> _SHORT EXERCISE_:
Would you transcribe the items below line for line, leaving out the pictures?

> _Items contained in a dataset_:
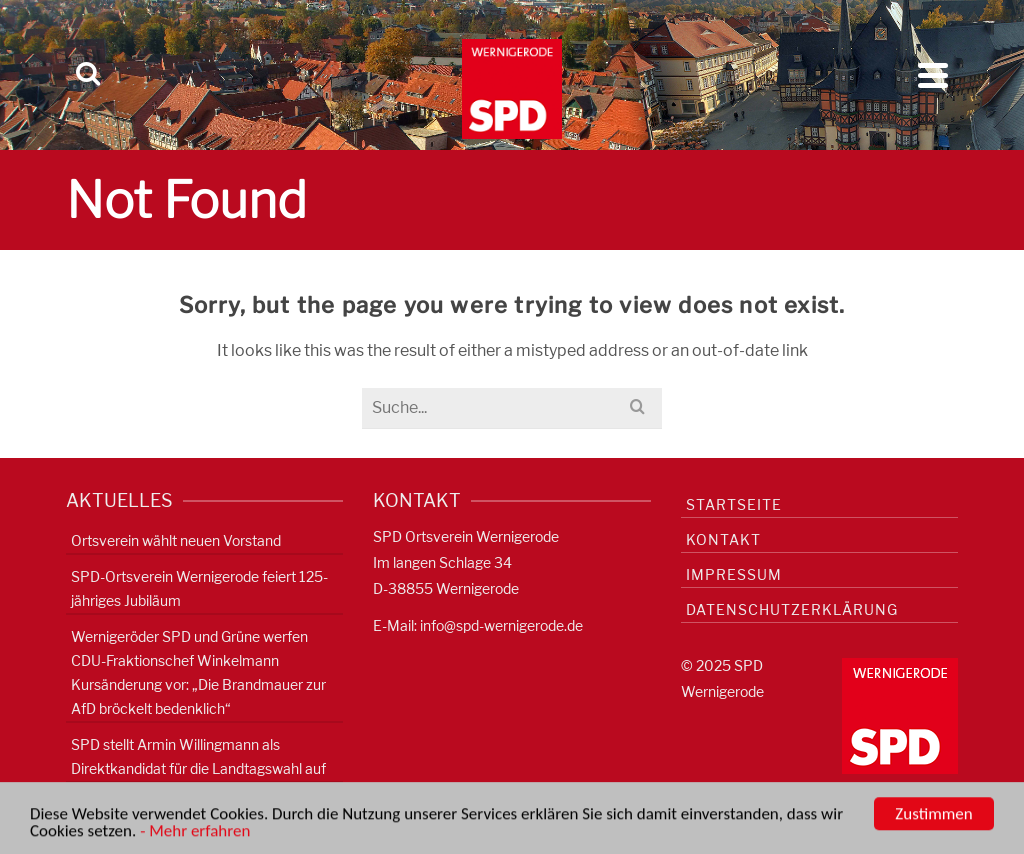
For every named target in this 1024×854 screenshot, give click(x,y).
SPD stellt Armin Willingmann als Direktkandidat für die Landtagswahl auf (198, 756)
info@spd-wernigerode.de (501, 625)
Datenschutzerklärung (792, 609)
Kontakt (723, 539)
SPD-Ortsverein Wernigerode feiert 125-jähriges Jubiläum (199, 588)
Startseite (734, 504)
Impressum (734, 574)
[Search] (88, 75)
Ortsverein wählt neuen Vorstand (176, 540)
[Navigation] (933, 75)
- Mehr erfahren (195, 833)
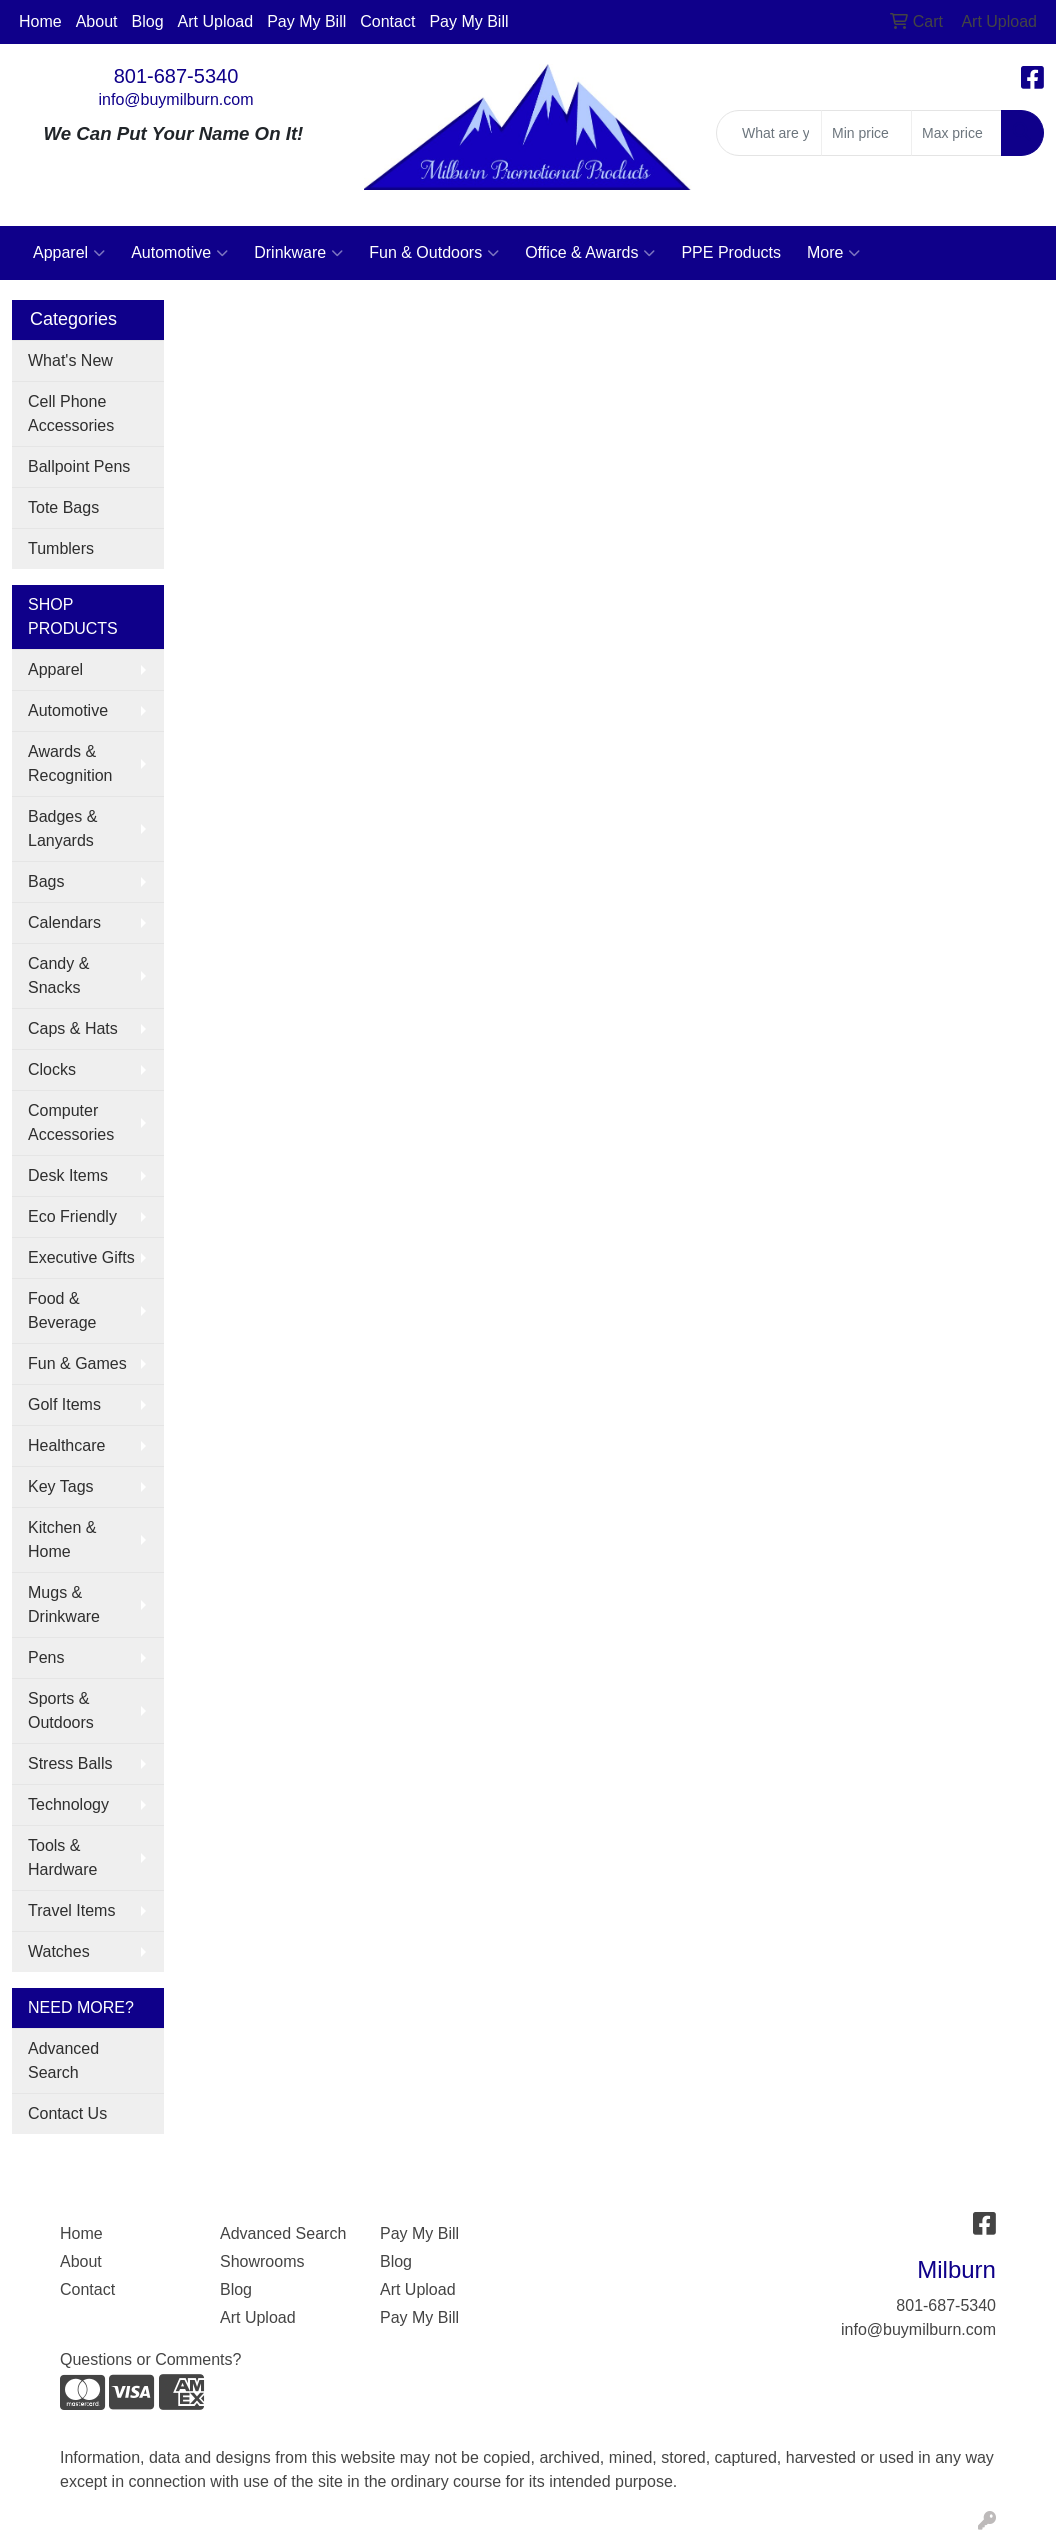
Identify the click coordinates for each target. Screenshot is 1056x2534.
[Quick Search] (769, 133)
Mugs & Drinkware (64, 1604)
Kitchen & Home (62, 1539)
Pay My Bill (306, 21)
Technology (68, 1804)
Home (40, 21)
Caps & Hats (73, 1028)
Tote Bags (63, 507)
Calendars (64, 922)
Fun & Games (77, 1363)
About (97, 21)
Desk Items (68, 1175)
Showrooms (262, 2261)
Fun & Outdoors (434, 253)
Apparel (69, 253)
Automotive (179, 253)
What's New (70, 360)
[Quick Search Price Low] (866, 133)
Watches (59, 1951)
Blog (148, 21)
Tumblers (61, 548)
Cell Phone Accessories (71, 413)
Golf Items (64, 1404)
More (833, 253)
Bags (46, 881)
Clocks (52, 1069)
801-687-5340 (176, 76)
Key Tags (61, 1486)
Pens (46, 1657)
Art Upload (216, 21)
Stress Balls (70, 1763)
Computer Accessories (71, 1122)
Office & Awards (590, 253)
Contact (387, 21)
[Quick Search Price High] (956, 133)
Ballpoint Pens (79, 466)
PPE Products (731, 252)
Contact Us (67, 2113)
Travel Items (71, 1910)
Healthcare (66, 1445)
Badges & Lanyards (62, 828)
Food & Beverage (62, 1310)
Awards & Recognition (70, 763)
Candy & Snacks (58, 975)
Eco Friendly (72, 1216)
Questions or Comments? (150, 2359)
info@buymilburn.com (176, 99)
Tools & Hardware (62, 1857)
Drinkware (298, 253)
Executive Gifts (81, 1257)
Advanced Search (63, 2060)
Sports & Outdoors (61, 1710)
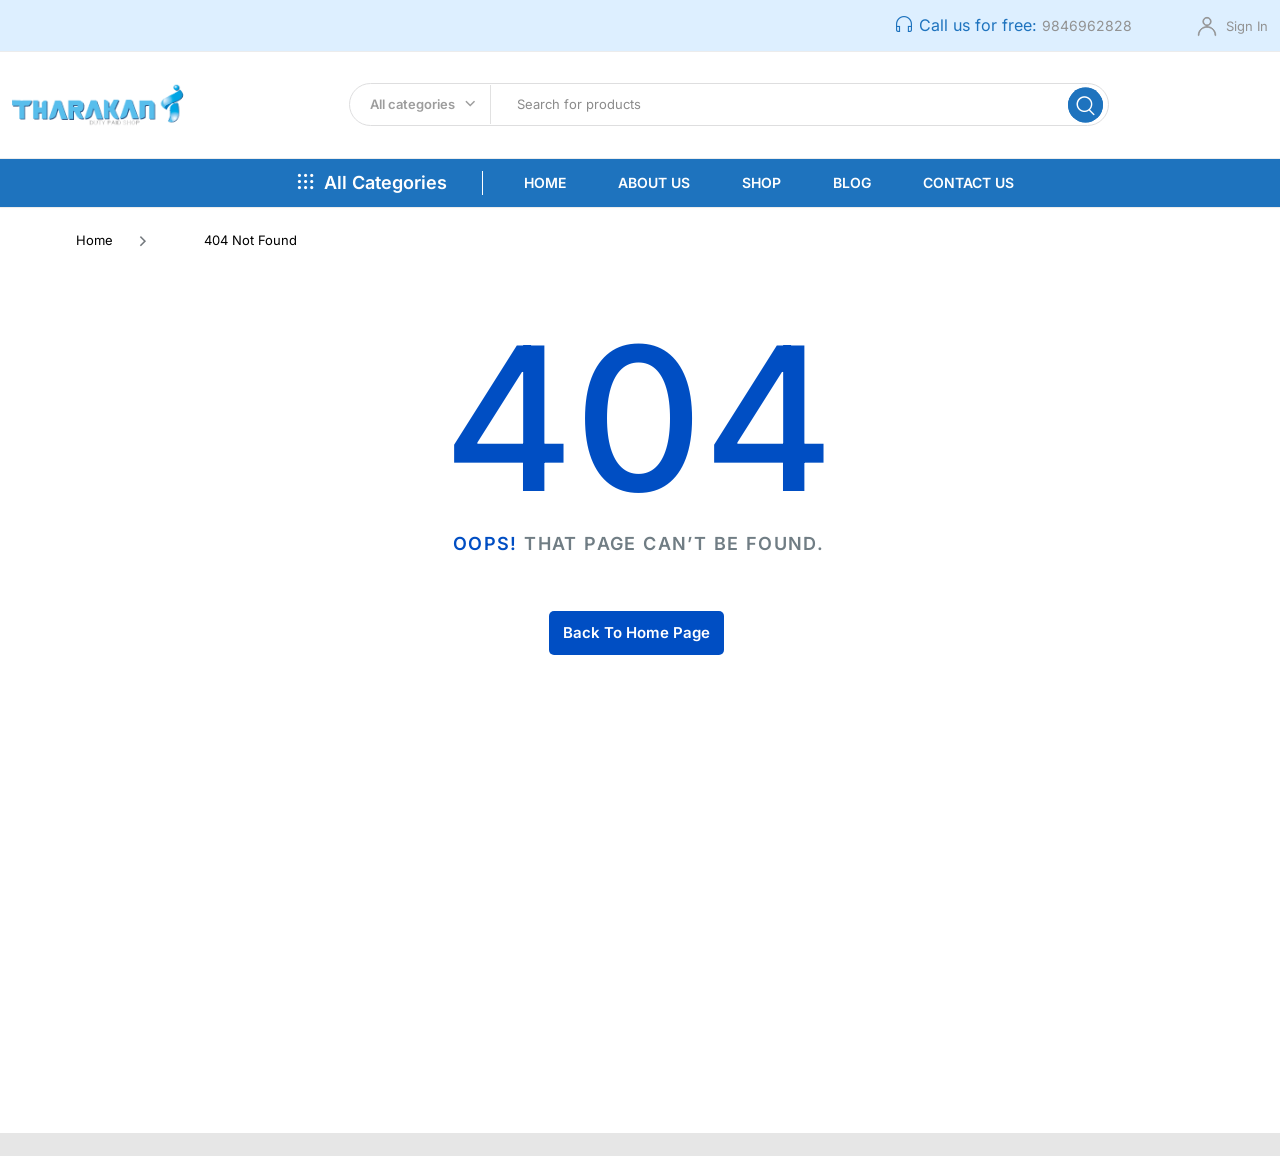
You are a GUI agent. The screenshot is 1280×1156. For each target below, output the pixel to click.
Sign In (1247, 26)
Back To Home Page (636, 640)
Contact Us (968, 190)
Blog (852, 190)
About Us (654, 190)
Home (545, 190)
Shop (761, 190)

> _RESULT OF THIS TASK_:
For every named target in this 1024×854 screenshot, give click(x,y).
SPD stellt Armin Willingmann als Direktkandidat für die Landtagswahl auf (198, 756)
info@spd-wernigerode.de (501, 625)
Datenschutzerklärung (792, 609)
Kontakt (723, 539)
SPD-Ortsverein Wernigerode feiert 125-jähriges Jubiläum (199, 588)
Startseite (734, 504)
Impressum (734, 574)
[Search] (88, 75)
Ortsverein wählt neuen Vorstand (176, 540)
[Navigation] (933, 75)
- Mehr erfahren (195, 833)
Identify the click coordinates for each target. Screenshot is 1056x2534.
[Quick Search] (769, 133)
Mugs & Drinkware (64, 1604)
Kitchen & Home (62, 1539)
Pay My Bill (306, 21)
Technology (68, 1804)
Home (40, 21)
Caps & Hats (73, 1028)
Tote Bags (63, 507)
Calendars (64, 922)
Fun & Games (77, 1363)
About (97, 21)
Desk Items (68, 1175)
Showrooms (262, 2261)
Fun & Outdoors (434, 253)
Apparel (69, 253)
Automotive (179, 253)
What's New (70, 360)
[Quick Search Price Low] (866, 133)
Watches (59, 1951)
Blog (148, 21)
Tumblers (61, 548)
Cell Phone Accessories (71, 413)
Golf Items (64, 1404)
More (833, 253)
Bags (46, 881)
Clocks (52, 1069)
801-687-5340 (176, 76)
Key Tags (61, 1486)
Pens (46, 1657)
Art Upload (216, 21)
Stress Balls (70, 1763)
Computer Accessories (71, 1122)
Office & Awards (590, 253)
Contact (387, 21)
[Quick Search Price High] (956, 133)
Ballpoint Pens (79, 466)
PPE Products (731, 252)
Contact Us (67, 2113)
Travel Items (71, 1910)
Healthcare (66, 1445)
Badges & Lanyards (62, 828)
Food & Beverage (62, 1310)
Awards & Recognition (70, 763)
Candy & Snacks (58, 975)
Eco Friendly (72, 1216)
Questions or Comments? (150, 2359)
info@buymilburn.com (176, 99)
Tools & Hardware (62, 1857)
Drinkware (298, 253)
Executive Gifts (81, 1257)
Advanced Search (63, 2060)
Sports & Outdoors (61, 1710)
You are a GUI agent. The screenshot is 1280×1156. For each target below, output the pixel to click.
Sign In (1247, 26)
Back To Home Page (636, 640)
Contact Us (968, 190)
Blog (852, 190)
About Us (654, 190)
Home (545, 190)
Shop (761, 190)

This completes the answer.